Start DATA SECTION

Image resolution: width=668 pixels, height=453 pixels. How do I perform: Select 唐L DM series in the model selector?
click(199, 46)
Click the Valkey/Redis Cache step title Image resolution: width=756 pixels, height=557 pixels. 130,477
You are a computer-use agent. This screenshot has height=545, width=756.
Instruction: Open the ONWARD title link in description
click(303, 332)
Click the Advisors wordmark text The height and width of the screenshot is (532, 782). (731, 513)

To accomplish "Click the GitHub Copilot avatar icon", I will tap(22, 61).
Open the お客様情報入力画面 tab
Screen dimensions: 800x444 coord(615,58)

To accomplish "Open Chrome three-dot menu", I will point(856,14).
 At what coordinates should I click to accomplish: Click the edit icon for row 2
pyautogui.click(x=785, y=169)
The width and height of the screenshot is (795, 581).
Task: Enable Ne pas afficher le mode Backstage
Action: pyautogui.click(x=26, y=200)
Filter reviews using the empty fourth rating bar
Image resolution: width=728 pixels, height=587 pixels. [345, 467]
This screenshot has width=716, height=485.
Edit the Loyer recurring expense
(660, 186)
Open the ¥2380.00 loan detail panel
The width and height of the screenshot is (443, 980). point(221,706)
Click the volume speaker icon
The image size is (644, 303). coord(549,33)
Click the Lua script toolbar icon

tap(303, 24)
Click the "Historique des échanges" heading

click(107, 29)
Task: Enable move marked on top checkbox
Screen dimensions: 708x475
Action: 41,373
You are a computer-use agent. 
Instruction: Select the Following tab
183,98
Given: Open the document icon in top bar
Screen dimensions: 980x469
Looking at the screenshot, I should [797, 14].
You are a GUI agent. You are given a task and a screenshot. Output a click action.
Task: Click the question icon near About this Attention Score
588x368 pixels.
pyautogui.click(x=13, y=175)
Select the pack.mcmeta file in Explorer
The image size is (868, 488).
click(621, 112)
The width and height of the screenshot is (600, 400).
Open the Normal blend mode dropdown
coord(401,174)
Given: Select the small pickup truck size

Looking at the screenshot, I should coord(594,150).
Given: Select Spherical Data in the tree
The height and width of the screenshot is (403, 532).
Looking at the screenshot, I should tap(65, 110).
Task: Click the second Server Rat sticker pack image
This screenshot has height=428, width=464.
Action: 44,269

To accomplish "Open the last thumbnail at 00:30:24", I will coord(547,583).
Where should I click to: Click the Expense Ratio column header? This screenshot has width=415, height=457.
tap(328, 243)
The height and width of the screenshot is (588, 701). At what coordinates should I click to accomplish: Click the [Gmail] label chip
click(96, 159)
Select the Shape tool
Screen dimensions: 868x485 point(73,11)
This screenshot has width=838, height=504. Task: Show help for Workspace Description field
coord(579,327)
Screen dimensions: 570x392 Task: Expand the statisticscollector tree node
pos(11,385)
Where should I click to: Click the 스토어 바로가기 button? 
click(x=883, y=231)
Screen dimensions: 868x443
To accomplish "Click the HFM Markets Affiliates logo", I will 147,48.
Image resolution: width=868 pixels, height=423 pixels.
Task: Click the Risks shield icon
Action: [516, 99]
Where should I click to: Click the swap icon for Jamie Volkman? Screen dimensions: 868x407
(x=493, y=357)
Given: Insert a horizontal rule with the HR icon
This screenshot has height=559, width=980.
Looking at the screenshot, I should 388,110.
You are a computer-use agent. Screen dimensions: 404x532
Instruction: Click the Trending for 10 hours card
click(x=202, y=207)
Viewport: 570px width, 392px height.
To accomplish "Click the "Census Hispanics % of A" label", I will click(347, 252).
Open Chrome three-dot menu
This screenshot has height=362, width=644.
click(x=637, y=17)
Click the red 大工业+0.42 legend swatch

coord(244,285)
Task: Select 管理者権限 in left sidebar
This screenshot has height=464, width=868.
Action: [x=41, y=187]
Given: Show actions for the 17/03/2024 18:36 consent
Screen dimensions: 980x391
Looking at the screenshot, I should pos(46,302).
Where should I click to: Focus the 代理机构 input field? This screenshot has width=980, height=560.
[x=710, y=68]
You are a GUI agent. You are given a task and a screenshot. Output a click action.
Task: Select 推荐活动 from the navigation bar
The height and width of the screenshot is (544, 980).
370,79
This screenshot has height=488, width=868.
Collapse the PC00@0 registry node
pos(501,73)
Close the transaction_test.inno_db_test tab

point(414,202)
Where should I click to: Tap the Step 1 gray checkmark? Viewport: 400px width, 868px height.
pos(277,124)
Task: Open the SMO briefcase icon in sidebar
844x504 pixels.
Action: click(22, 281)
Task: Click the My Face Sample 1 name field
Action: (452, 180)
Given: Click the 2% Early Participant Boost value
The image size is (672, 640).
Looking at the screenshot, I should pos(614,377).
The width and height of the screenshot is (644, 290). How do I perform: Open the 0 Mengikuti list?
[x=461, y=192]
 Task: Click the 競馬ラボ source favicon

End DATA SECTION

TASK DESCRIPTION.
Copy out the lines from the one with "Screen dimensions: 868x443" to the one with "Looking at the screenshot, I should 388,110.", both included, exactly as they appear.

THE RESULT.
Screen dimensions: 868x443
To accomplish "Click the HFM Markets Affiliates logo", I will 147,48.
Image resolution: width=868 pixels, height=423 pixels.
Task: Click the Risks shield icon
Action: [516, 99]
Where should I click to: Click the swap icon for Jamie Volkman? Screen dimensions: 868x407
(x=493, y=357)
Given: Insert a horizontal rule with the HR icon
This screenshot has height=559, width=980.
Looking at the screenshot, I should 388,110.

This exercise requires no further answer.